Tuesday, October 31, 2006

THE STRANGEST WAR

PATRICK COCKBURN, ALTERNET - It has been the strangest war. It had
hardly begun in 2003 when President George W. Bush announced on May 1
that it was over: the American mission had been accomplished. Months
passed before Washington and London realized that the conflict had not
finished. In fact, the war was only just beginning. Three years after
Bush had spoken the US military had suffered 20,000 dead and injured in
Iraq, 95% of the casualties inflicted after the fall of Baghdad.
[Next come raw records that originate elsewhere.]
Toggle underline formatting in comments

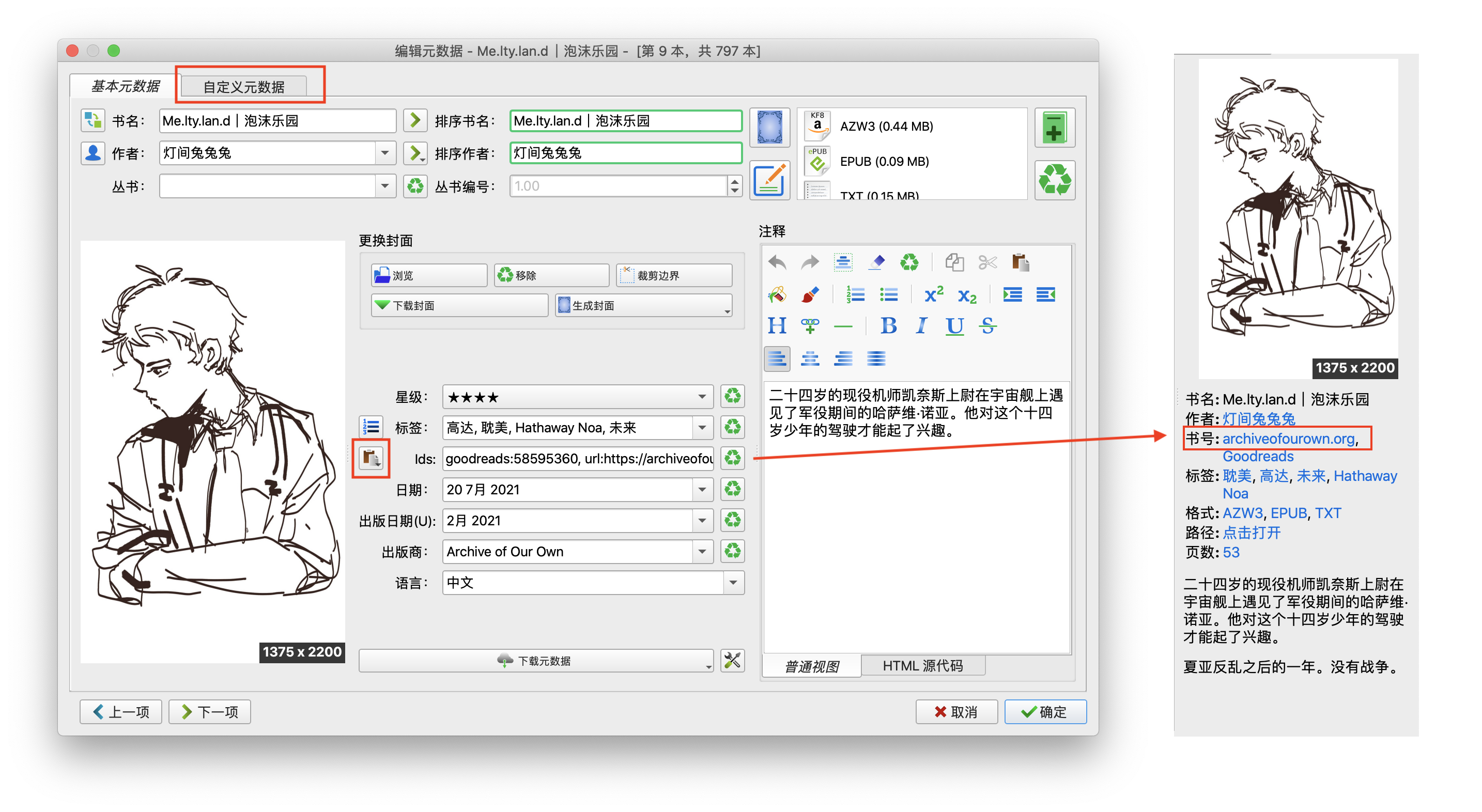click(954, 326)
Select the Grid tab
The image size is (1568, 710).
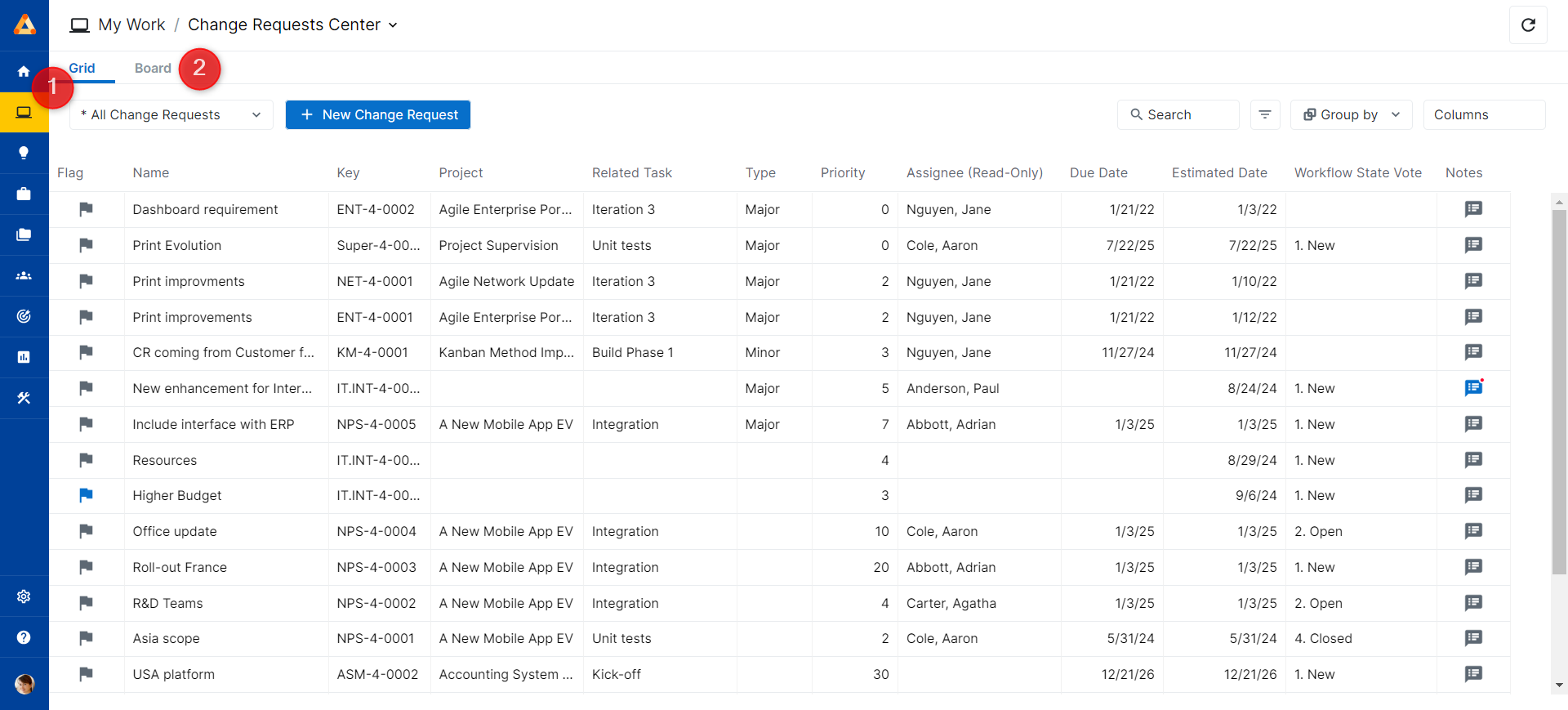pyautogui.click(x=82, y=68)
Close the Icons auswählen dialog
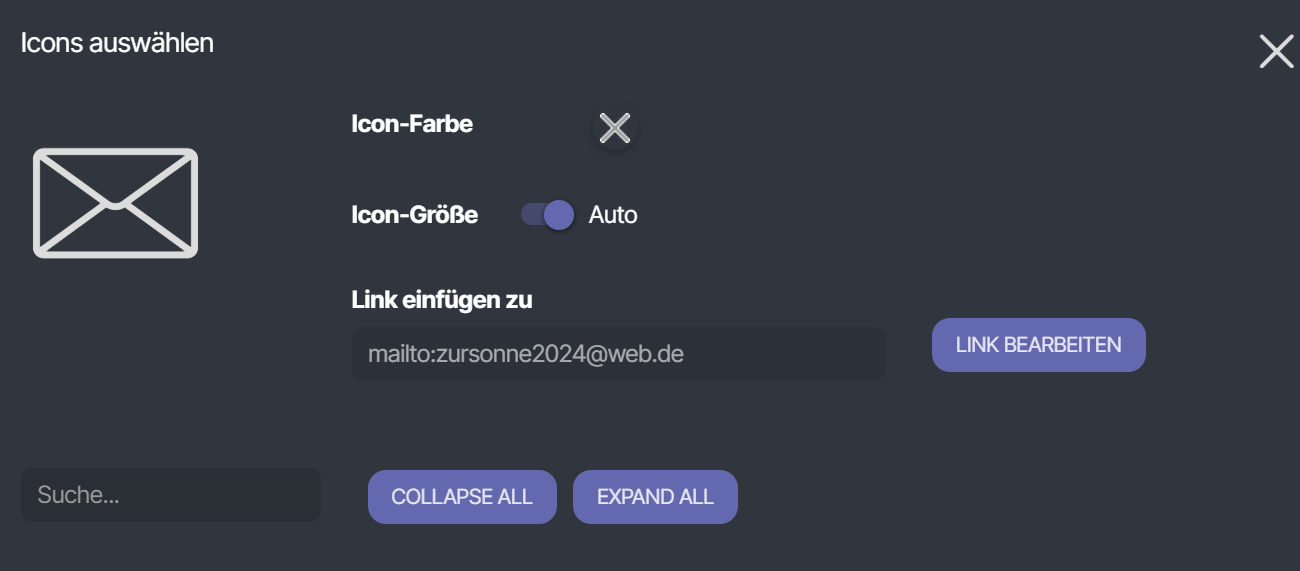This screenshot has height=571, width=1300. (1276, 51)
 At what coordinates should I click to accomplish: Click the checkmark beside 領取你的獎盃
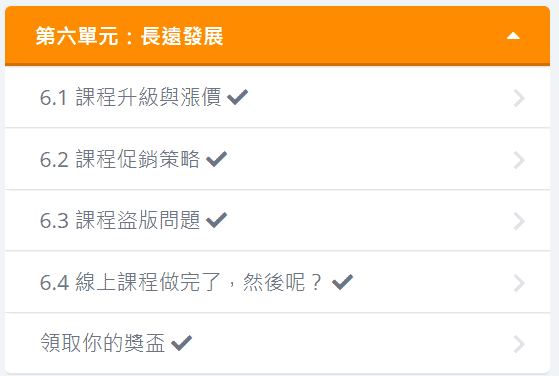[x=181, y=343]
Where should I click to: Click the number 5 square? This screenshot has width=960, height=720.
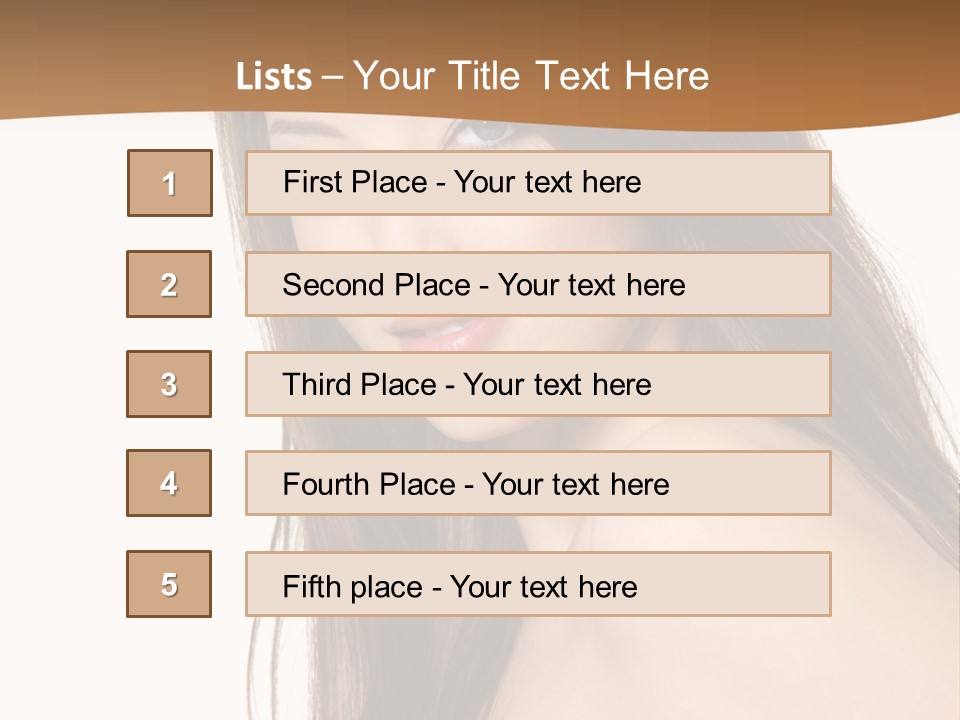169,584
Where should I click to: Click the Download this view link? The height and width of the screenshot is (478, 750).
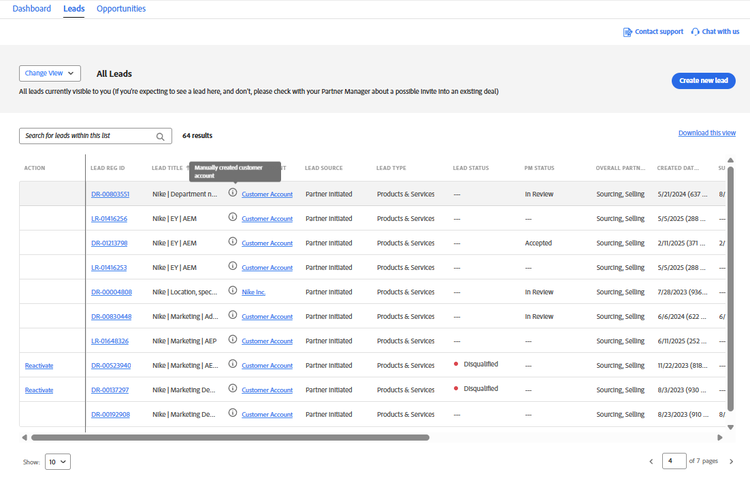pyautogui.click(x=706, y=133)
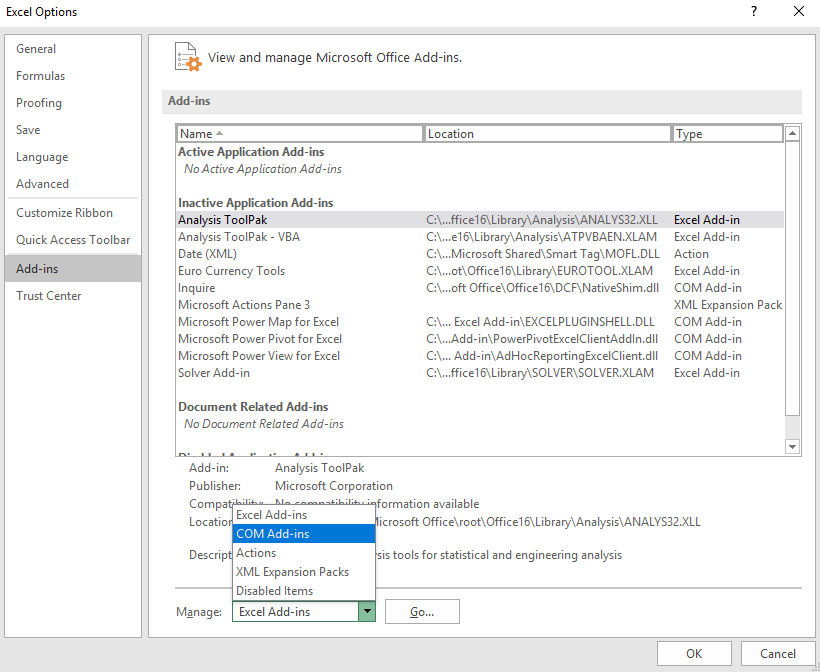Sort the list by Type column
Screen dimensions: 820x672
(727, 134)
Almost without thinking, the US put to the test its claim to be the only
superpower in the world. It spurned allies inside and outside Iraq; in
invading Iraq Tony Blair was Bush's only significant supporter. The
first President George Bush led a vast UN-backed coalition to complete
victory in the Gulf War in 1991 largely because he fought a conservative
war to return the Middle East to the way it was before Iraq's invasion
of Kuwait. It was a status quo with which the world was familiar, and
restoring was therefore supported internationally -- and in the Middle
East. The war launched by his son, George W. Bush, twelve years later in
2003 was a far more radical venture. It was nothing less than an attempt
to alter the balance of power in the world. The US, acting almost alone,
would seize control of a country with vast oil reserves. It would assume
quasi-colonial control over a nation which fifteen years previously had
been the greatest Arab power. Senior American officials openly
threatened to change the governments of states neighboring Iraq.